%%
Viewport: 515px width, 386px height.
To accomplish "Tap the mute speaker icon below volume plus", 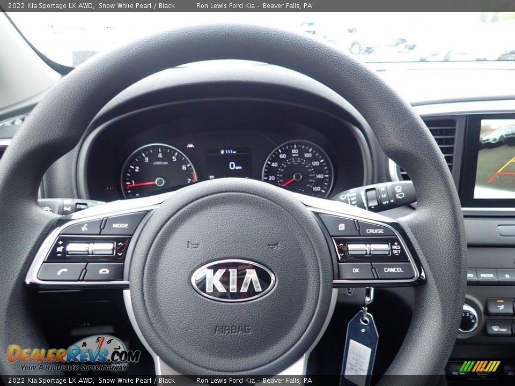I will (60, 248).
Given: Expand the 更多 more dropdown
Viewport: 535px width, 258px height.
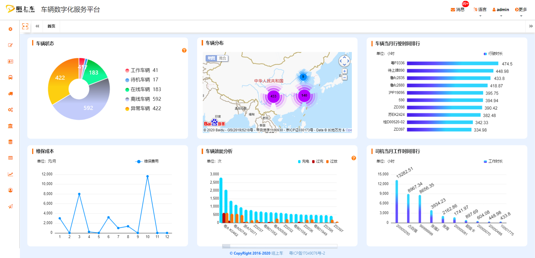Looking at the screenshot, I should click(521, 10).
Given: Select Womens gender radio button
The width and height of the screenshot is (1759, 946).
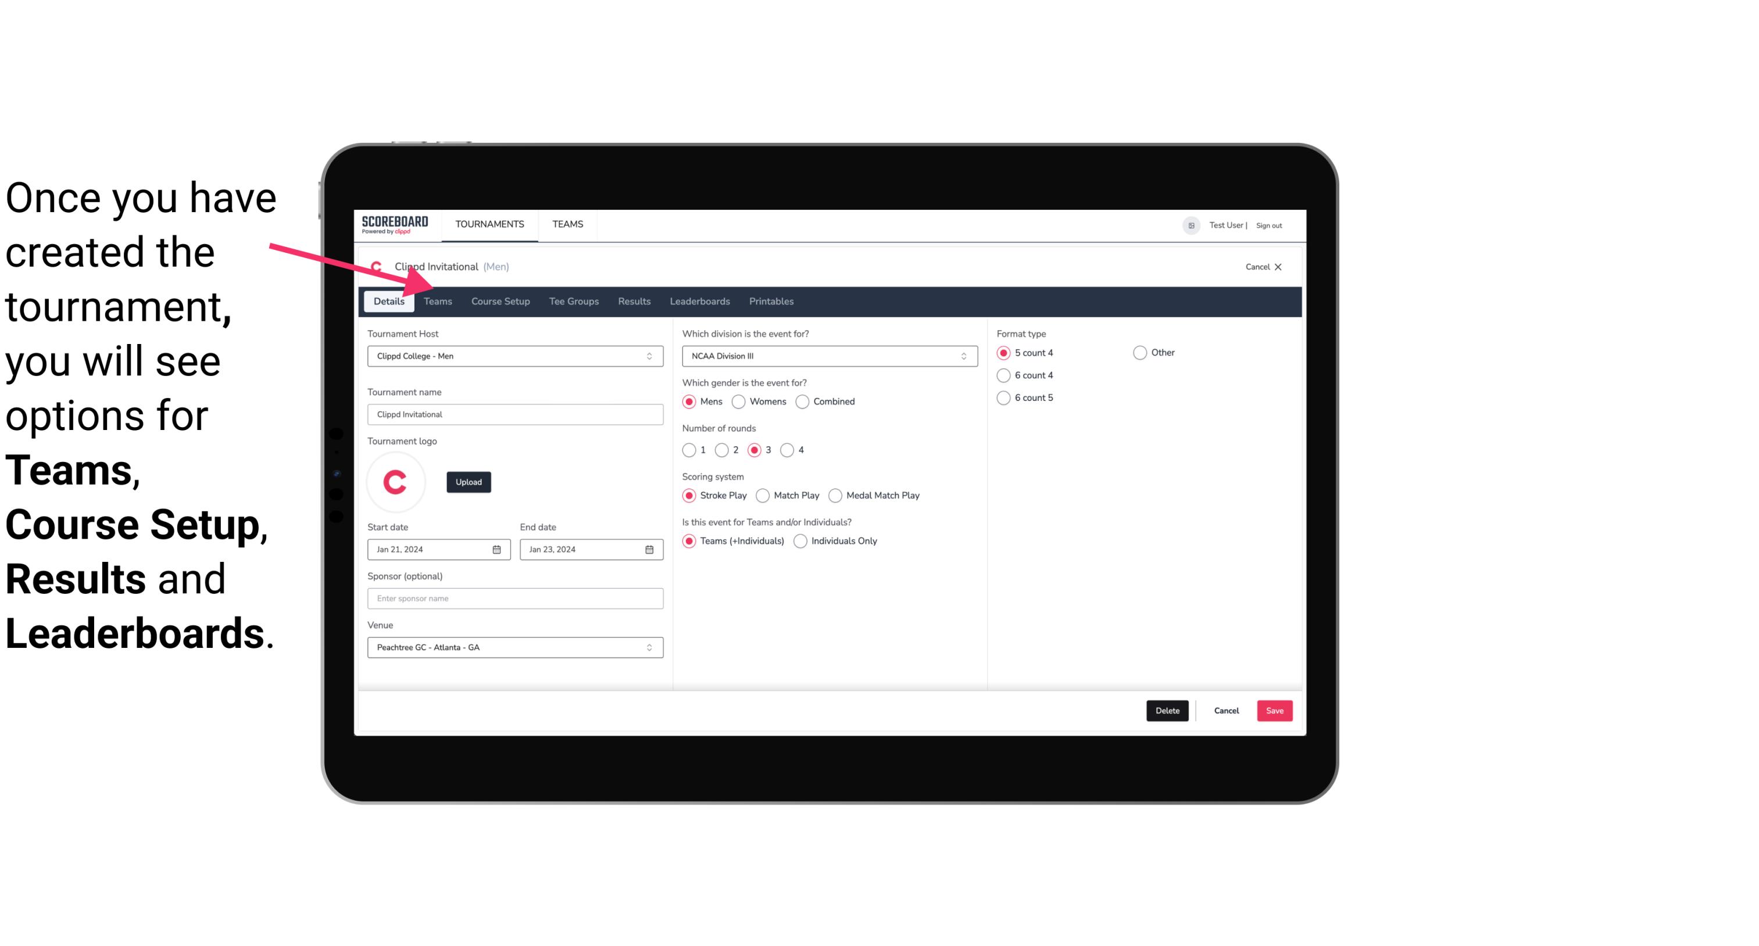Looking at the screenshot, I should pyautogui.click(x=737, y=401).

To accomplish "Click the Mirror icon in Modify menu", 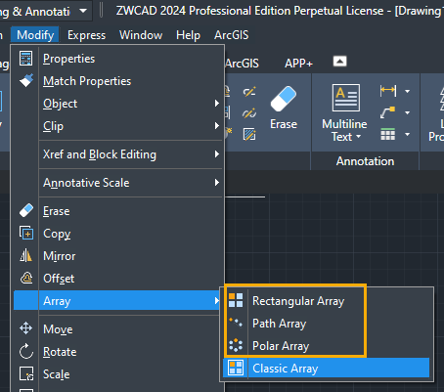I will click(x=26, y=256).
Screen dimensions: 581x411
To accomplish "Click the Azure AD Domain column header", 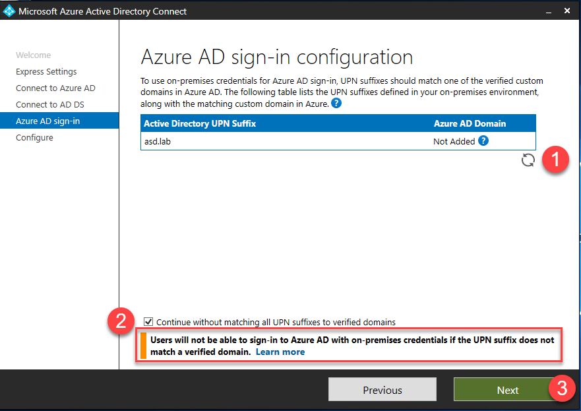I will (470, 123).
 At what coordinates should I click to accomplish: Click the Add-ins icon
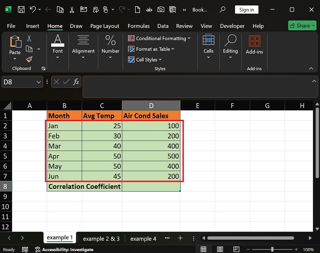254,45
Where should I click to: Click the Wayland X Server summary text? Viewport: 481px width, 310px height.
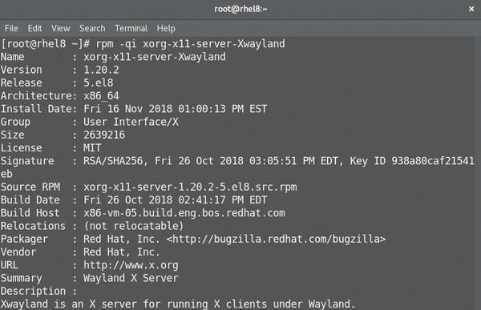[131, 278]
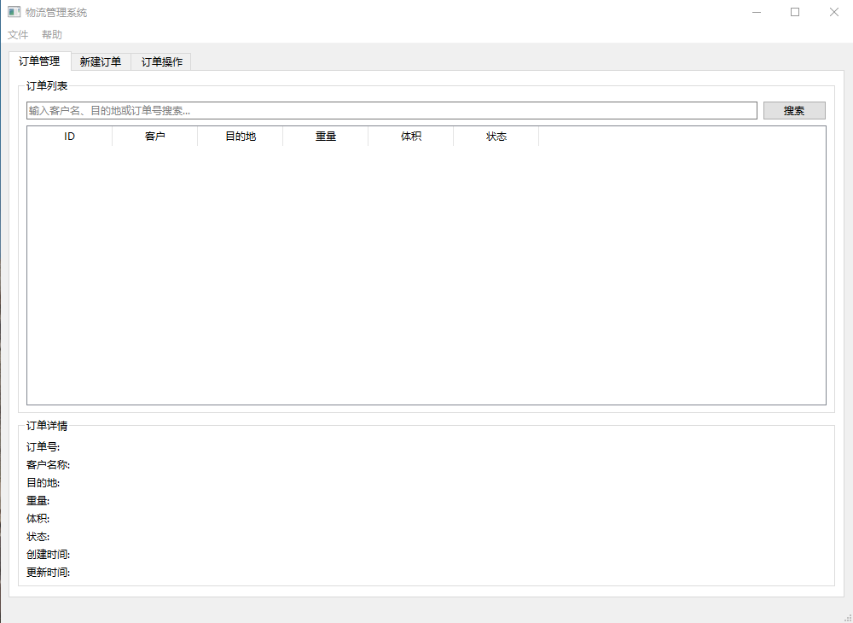The image size is (853, 623).
Task: Click the 客户 column header
Action: coord(155,137)
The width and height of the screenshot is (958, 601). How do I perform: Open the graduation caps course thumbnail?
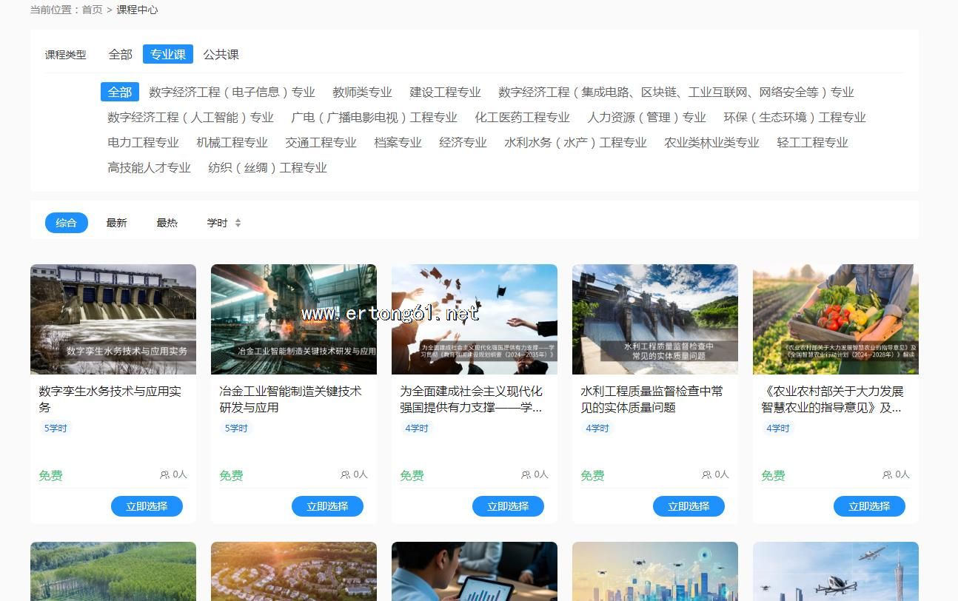pos(474,319)
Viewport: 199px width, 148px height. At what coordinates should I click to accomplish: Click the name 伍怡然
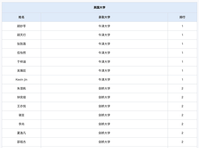22,53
%%
_Assigned task_
Lines of the listing that include the string "Given" are to be counted; state that count alone.

_Response to the task_
2